Experts say that as many as 100,000 gang members rule the streets of Central America, most of them in Guatemala, El Salvador and Honduras. The gangs have affiliated groups in Mexico and the United States, creating an international net of lawlessness. How many of the members are girls is not clear, though a recent study said that as many as 40 percent of the region's gang members may be females, showing off their sexuality even as they learn to strut and throw a fierce punch.
To join one of Central America's fierce street gangs, Benky, a tiny young woman wearing heavy mascara and with tattoos running up and down her arms, had to have sex with a dozen or so of her homeboys one night. She recalls sobbing uncontrollably when the last young man climbed off her and everyone gathered around to congratulate her on becoming a full-fledged member of the Mara Salvatrucha.To stay in the male-dominated gang, her leader ordered her to rob buses, grab chains off people's necks and even kill a girl from a rival gang. She always complied, although Benky is not sure if her female rival lived or died from the bullet that she fired into the girl's back.Girls in the midst of the deeply machista, or male chauvinist, gang culture thriving in Central America often find themselves straddling the line between victims and victimizers. It is abuse in their home lives that often propel them into the gangs in the first place, and those gangs often continue the abuse under the veil of protection. The gang is their adopted family, they say, offering what proves to be an unpredictable mix of affection and aggression."If a girl is getting abused by her father, the gang will step in and end it," said Gustavo Cifuentes, a streetwise former gang member with an extensive rap sheet who now works for Guatemala's government, trying to lure gang members to better, law-abiding lives.
If the girls do not follow the directions of the leader, Cifuentes acknowledged, a beating or even worse will be the result.
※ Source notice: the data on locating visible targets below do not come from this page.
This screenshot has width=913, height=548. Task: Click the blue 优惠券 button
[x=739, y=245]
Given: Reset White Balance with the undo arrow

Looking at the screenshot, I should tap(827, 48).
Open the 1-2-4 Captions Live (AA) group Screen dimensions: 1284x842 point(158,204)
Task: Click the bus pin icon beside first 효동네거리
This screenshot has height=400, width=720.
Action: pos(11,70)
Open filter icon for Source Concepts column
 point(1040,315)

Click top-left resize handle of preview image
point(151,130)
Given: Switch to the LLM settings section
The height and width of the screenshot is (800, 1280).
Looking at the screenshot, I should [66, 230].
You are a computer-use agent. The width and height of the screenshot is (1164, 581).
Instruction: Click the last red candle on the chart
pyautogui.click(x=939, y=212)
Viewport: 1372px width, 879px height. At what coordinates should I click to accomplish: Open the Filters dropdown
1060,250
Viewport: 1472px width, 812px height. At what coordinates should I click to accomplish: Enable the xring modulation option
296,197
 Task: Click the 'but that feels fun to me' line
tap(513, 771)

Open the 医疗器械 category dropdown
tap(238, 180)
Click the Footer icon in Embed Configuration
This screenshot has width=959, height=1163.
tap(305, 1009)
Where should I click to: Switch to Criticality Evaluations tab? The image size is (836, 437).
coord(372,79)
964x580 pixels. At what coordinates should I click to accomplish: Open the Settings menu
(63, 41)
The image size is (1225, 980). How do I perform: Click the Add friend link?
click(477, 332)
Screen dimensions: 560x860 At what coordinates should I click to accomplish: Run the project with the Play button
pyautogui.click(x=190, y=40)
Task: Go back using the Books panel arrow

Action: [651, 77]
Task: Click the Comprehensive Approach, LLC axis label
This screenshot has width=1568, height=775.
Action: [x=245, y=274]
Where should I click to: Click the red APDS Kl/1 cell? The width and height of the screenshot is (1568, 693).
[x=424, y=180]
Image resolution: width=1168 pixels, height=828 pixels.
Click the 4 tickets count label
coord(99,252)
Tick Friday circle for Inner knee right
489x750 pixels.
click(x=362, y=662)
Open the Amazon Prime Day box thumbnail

"There are a lot more women and girls than anyone imagined," said Ewa Werner Dahlin, the Swedish ambassador to Guatemala, whose government helped finance a Central America-wide study that included interviews with more than 1,000 past and present gang members, male as well as female. "It's a surprise to the experts, and it shows that the authorities have been reacting to gangs without really understanding them."
There are only a handful of girl-only gangs in the region, experts say, with girl gang leaders. Far more common was Benky's reality - a few young women in a sea of tough, sexually charged young men.
With four jail stints behind her, Benky, 23, is now experiencing a new phase of life, but one that is proving just as rough as those she has endured before. Getting out of a gang can be as challenging as getting in or staying in. In Benky's case, when her fellow Maras learned she was trying to abandon them, they shot her six times.After nine months of hospitalization, she now limps through life, selling candy on the buses she used to rob because her gang tattoos disqualify her from most other forms of employment. Most of those in her gang have died in shootouts with the police, she said, but one of the few still living, a man, spotted her recently on the street and yelled out a threat on her life. He was surprised that she had survived the hit."It looks so good from the outside," remarked Benky, who like others in this article asked to be identified by first names or nicknames to avoid stirring up trouble on the streets.To understand her sentiment, one must know how grim her childhood was, and those of many other gang girls. She began living on the streets, at the age of 6, with an older brother. She is not sure what happened to her mother, but she recalls her father having no interest in raising them.
Her brother was shot by a member of the 18th Street gang, which prompted her to join the other giant gang in the region, the Mara Salvatrucha. "I thought it would be like my family," she said. "I thought I'd get the love I was missing. But they'd hit me. They ordered me around. They told me I had to rob someone or kill someone, and I did it."